Privacy as a utility
The launch of strkBTC marks a pivotal point in the “BTCFi” (Bitcoin DeFi) narrative. We are moving away from using Bitcoin as a passive store of value and towards using it as a private active settlement asset. On Starknet, strkBTC can actually run across a variety of protocols. Users can lend it on Vesu, provide liquidity on Ekubo, or use it as collateral to borrow stablecoins – all while maintaining the option to “protect” their balance with a single click.
Institutional interest is already on the rise. Recent surveys by Mitsubishi UFJ Securities and Nomura suggest so 80% of institutions plan to allocate 2% to 5% to cryptocurrencies In 2026, with a special focus on decentralized finance. For these players, strkBTC’s “privacy aggregator” model — which includes key offering for selective compliance and third-party sanctions screening — provides the perfect balance between confidentiality and regulatory integrity.
Road to May 12 and beyond
As strkBTC assets prepare for a full public offering on May 12, 2026, the industry is watching closely. The strkBTC Consortium represents more than just a bridge; It is a declaration that the future of Bitcoin belongs to a private, interoperable and quantum-secure ecosystem.
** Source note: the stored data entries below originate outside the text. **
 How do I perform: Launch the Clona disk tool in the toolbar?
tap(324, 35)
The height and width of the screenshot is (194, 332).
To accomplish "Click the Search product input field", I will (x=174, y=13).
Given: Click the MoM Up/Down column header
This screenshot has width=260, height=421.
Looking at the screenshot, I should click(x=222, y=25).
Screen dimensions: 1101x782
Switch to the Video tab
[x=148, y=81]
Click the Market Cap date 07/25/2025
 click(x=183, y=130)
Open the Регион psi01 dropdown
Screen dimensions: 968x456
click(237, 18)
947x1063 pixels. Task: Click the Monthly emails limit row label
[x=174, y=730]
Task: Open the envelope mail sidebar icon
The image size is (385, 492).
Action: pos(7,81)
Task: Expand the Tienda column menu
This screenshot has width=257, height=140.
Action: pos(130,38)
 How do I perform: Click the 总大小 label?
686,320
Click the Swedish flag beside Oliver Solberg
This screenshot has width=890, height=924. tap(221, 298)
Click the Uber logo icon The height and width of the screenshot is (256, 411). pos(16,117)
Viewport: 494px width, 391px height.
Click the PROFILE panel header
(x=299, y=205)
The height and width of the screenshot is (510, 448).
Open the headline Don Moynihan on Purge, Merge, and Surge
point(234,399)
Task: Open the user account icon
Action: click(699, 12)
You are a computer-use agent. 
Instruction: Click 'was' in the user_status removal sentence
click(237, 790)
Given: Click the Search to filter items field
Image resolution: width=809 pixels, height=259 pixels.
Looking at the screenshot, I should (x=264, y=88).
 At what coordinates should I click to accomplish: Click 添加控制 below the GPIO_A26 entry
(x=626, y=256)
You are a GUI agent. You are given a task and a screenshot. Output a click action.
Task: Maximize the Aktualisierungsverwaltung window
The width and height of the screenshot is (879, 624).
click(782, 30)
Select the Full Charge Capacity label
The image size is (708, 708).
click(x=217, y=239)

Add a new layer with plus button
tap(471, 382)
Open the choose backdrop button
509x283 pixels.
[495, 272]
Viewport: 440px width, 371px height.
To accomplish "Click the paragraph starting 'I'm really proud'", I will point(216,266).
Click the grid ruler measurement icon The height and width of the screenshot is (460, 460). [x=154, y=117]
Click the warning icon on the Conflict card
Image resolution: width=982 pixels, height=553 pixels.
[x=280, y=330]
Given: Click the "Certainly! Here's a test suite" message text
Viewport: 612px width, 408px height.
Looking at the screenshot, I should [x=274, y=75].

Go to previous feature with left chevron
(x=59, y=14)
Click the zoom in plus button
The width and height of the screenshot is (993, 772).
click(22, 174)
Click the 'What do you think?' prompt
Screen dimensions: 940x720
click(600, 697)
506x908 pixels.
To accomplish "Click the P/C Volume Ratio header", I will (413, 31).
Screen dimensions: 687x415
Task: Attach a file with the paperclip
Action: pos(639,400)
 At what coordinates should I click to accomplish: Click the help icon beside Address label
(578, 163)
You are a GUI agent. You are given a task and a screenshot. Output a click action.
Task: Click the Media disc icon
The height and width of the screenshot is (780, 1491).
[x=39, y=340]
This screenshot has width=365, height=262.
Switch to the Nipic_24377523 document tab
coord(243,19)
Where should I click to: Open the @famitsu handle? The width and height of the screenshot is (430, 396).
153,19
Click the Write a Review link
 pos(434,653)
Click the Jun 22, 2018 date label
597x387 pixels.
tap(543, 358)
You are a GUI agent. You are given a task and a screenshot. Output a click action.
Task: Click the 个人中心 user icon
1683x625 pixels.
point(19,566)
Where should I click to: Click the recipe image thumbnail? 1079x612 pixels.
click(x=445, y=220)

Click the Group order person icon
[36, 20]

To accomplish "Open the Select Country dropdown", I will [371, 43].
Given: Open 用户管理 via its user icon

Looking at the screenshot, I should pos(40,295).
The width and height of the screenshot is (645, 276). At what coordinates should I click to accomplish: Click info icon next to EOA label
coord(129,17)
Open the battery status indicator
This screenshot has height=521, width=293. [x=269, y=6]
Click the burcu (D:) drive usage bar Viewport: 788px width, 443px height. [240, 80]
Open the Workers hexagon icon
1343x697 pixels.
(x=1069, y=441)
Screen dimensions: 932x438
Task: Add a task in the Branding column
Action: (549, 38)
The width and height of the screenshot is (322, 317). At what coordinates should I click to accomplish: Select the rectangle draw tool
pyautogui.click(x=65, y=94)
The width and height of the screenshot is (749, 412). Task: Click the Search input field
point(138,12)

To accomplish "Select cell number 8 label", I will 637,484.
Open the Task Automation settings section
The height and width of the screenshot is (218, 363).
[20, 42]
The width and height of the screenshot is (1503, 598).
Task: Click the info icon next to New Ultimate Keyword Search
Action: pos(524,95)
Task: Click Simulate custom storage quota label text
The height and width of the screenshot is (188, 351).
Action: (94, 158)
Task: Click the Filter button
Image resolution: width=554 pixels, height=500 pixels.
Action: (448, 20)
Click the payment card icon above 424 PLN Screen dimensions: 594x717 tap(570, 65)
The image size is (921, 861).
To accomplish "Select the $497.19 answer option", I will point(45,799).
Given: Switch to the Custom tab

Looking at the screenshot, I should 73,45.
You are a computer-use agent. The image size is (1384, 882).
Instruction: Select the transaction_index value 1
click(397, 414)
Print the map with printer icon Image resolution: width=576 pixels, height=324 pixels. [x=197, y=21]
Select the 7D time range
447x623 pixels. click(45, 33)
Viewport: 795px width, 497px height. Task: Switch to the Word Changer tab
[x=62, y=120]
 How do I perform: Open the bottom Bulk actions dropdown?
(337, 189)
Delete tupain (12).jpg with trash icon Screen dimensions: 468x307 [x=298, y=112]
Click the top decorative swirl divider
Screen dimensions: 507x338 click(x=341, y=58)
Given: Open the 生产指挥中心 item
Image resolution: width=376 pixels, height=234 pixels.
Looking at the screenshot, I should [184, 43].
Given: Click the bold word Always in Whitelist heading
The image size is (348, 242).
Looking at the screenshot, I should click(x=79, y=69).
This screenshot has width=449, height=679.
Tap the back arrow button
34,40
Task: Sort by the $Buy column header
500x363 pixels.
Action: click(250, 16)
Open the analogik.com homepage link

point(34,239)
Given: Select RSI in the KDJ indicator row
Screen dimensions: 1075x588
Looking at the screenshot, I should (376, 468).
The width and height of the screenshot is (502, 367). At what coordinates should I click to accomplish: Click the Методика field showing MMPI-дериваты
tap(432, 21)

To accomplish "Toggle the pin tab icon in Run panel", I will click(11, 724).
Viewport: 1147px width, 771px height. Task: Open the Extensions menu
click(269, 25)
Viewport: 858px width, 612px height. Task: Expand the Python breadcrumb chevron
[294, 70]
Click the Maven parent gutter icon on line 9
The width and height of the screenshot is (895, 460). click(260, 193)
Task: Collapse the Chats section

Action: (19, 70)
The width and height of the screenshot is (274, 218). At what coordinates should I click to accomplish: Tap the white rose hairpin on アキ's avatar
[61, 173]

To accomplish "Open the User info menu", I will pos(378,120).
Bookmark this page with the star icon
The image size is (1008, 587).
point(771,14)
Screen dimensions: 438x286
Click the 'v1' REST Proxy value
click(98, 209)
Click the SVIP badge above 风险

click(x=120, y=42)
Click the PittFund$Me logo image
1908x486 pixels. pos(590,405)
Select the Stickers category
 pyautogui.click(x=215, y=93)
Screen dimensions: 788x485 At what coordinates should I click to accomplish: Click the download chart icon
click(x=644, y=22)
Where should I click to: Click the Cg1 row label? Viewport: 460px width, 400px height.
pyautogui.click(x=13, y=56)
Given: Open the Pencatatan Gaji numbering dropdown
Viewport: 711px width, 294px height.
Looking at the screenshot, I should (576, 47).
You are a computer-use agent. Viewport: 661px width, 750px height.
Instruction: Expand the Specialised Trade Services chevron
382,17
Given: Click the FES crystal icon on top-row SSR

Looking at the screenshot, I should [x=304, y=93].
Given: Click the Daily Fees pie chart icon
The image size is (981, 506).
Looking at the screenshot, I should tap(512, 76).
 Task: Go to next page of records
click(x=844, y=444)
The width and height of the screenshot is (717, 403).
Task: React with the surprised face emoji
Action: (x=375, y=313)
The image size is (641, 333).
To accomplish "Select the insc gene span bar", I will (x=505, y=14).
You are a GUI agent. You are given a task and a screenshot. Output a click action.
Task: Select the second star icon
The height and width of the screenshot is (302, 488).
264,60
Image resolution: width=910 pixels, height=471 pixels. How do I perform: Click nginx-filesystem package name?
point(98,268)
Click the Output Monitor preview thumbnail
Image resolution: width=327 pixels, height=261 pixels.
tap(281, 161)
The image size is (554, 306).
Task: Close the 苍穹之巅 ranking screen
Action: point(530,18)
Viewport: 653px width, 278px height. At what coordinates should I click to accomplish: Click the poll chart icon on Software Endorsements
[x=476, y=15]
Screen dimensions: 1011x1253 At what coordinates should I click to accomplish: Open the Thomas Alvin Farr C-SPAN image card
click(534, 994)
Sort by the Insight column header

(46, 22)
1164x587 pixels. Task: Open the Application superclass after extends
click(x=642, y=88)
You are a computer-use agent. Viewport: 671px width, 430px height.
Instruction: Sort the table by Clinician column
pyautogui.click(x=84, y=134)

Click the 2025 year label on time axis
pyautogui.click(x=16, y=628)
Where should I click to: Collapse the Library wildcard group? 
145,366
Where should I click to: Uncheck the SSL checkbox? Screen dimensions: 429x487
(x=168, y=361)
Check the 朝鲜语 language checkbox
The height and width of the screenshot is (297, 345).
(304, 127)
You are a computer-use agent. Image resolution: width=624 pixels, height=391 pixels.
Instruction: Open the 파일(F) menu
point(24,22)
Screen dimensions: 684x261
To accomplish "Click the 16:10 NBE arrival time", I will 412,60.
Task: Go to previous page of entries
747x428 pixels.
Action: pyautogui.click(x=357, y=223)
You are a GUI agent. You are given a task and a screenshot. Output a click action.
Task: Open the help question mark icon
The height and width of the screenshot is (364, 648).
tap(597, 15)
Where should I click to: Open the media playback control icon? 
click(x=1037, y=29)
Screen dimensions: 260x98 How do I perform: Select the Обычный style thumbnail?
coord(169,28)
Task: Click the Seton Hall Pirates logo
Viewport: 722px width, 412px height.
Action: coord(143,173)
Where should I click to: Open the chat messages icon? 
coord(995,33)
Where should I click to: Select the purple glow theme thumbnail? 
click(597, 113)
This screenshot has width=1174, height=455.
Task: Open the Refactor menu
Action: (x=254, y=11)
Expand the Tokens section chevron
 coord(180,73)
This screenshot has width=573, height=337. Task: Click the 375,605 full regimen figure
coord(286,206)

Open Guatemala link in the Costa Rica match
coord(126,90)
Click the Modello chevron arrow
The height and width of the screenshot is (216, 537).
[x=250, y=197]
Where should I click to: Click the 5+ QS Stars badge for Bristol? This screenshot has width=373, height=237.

By combining the cryptographic power of Starknet with the intent-based interoperability of NEAR, the consortium is proving that the “missing piece” of Bitcoin DeFi wasn’t just scalability — it was the fundamental human right to financial privacy.
The path ahead is clear. From the current federated model to the eventual trustless settlement of OP_CAT, strkBTC is on a path to make Bitcoin the most productive and private asset in the world. For the CryptoNewsZ team, this isn’t just another update; This is the moment when Bitcoin finally grows and takes its place as a first-class citizen in the decentralized financial world.